→ WORK INSTRUCTIONS
The lines from the one holding "Click the edit Group Members icon" through the end of the records below are to be written out exactly, and nothing else; pictures are to be left out.

→ Stored data entries
_ _ _ _ _

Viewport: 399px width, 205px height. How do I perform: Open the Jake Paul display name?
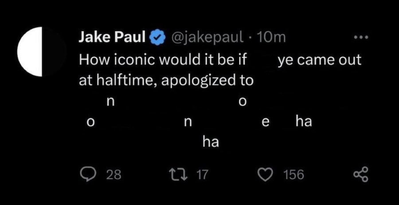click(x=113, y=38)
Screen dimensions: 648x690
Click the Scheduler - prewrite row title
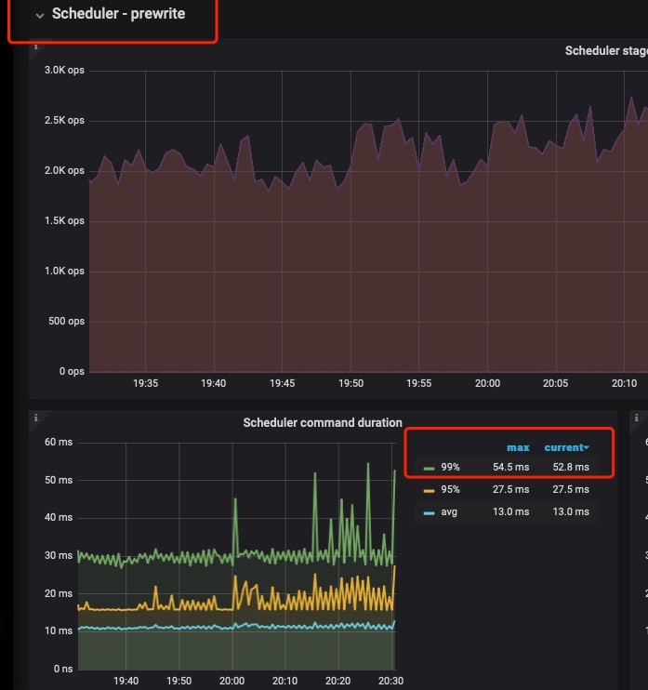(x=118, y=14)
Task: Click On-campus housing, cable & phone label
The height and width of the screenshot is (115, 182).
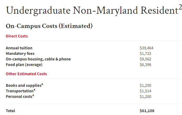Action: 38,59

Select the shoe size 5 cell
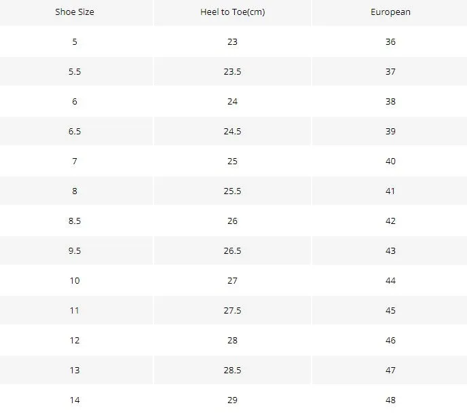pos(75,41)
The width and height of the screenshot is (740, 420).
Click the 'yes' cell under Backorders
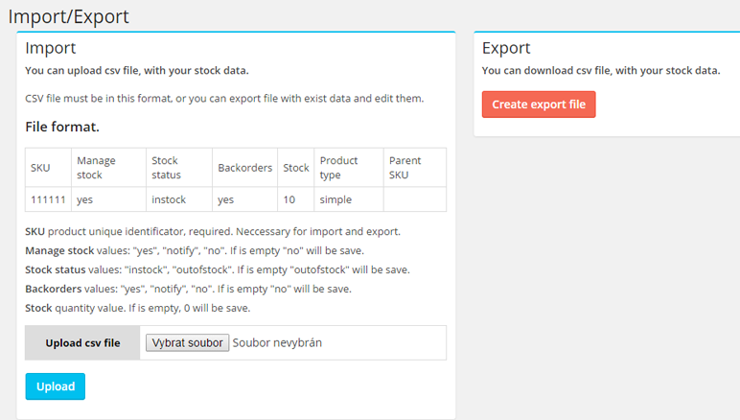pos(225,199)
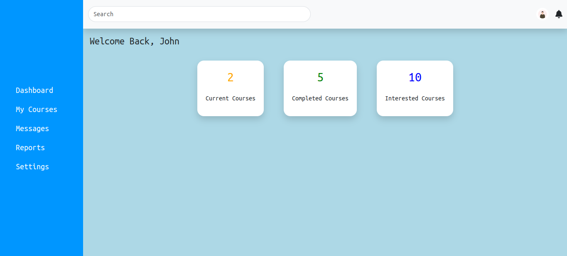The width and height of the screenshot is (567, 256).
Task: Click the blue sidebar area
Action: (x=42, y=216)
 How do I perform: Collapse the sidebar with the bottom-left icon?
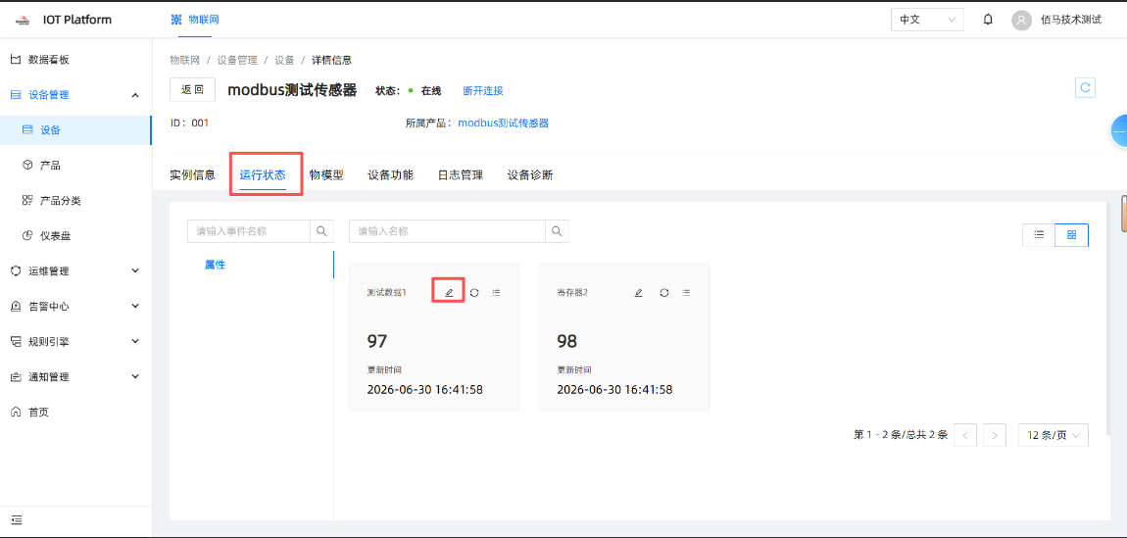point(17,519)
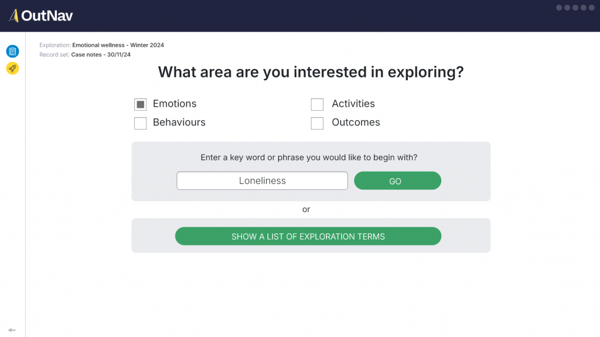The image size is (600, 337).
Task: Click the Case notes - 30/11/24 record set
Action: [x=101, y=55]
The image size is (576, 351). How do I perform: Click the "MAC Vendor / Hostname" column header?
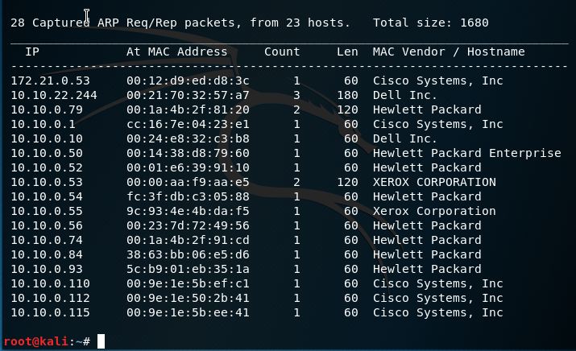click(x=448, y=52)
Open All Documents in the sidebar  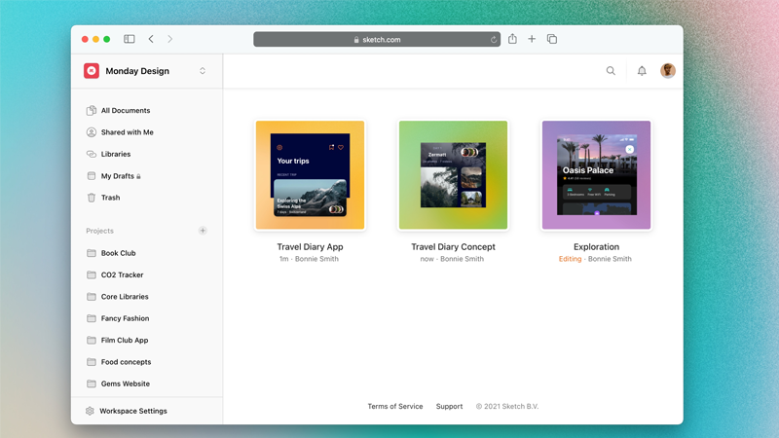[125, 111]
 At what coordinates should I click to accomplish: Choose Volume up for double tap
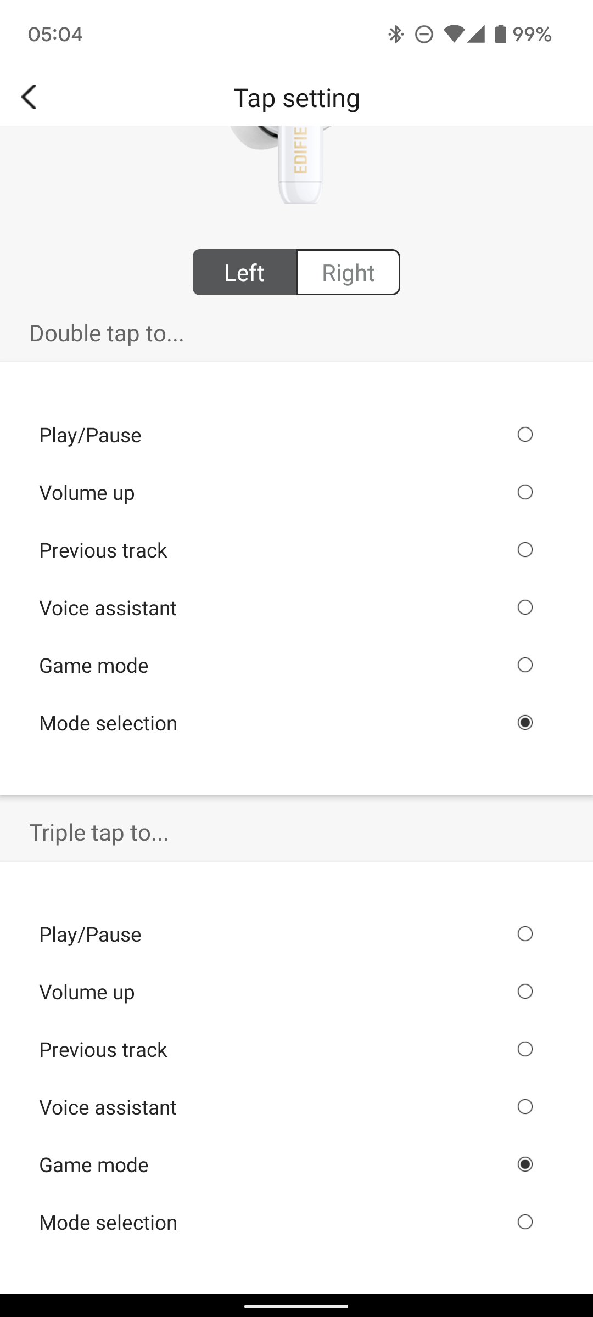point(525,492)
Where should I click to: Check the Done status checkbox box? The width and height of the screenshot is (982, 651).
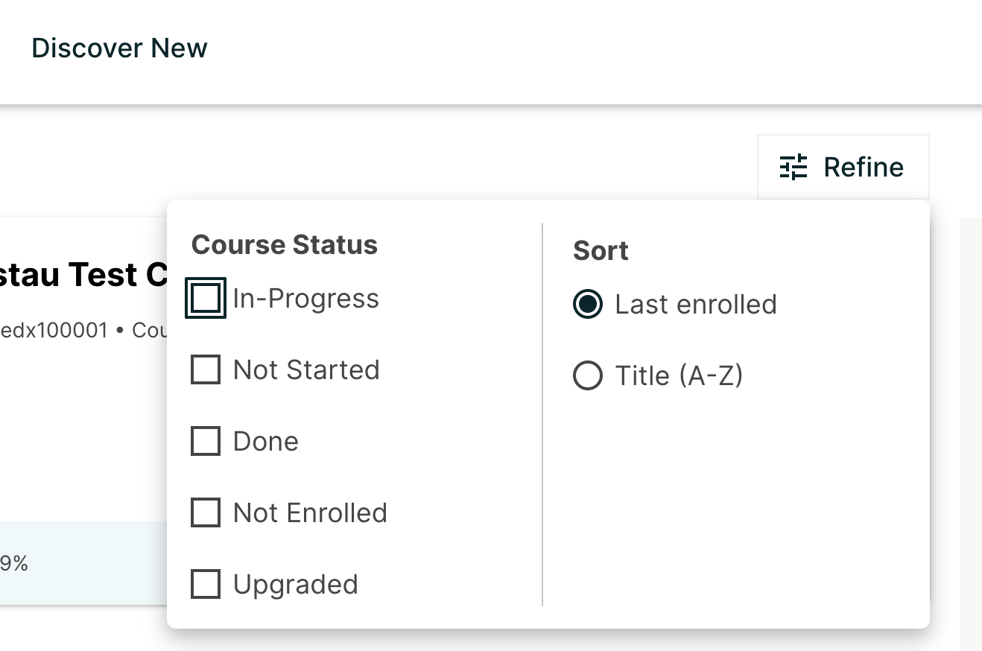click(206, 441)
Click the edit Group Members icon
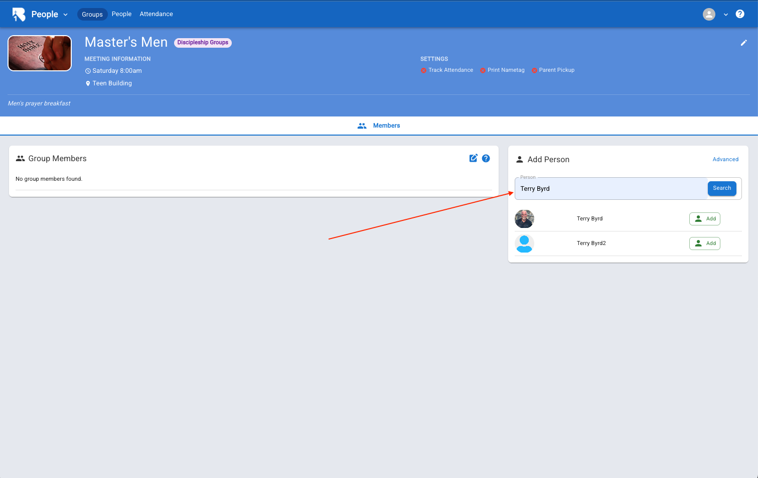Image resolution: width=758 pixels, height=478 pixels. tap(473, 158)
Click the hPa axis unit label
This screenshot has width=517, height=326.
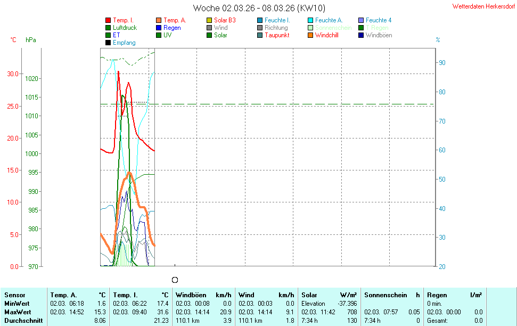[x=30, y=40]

_ _ _ _ _

→ RESPONSE TO THE EXERCISE
Click the edit Group Members icon
Image resolution: width=758 pixels, height=478 pixels. tap(473, 158)
Click the hPa axis unit label
This screenshot has width=517, height=326.
[x=30, y=40]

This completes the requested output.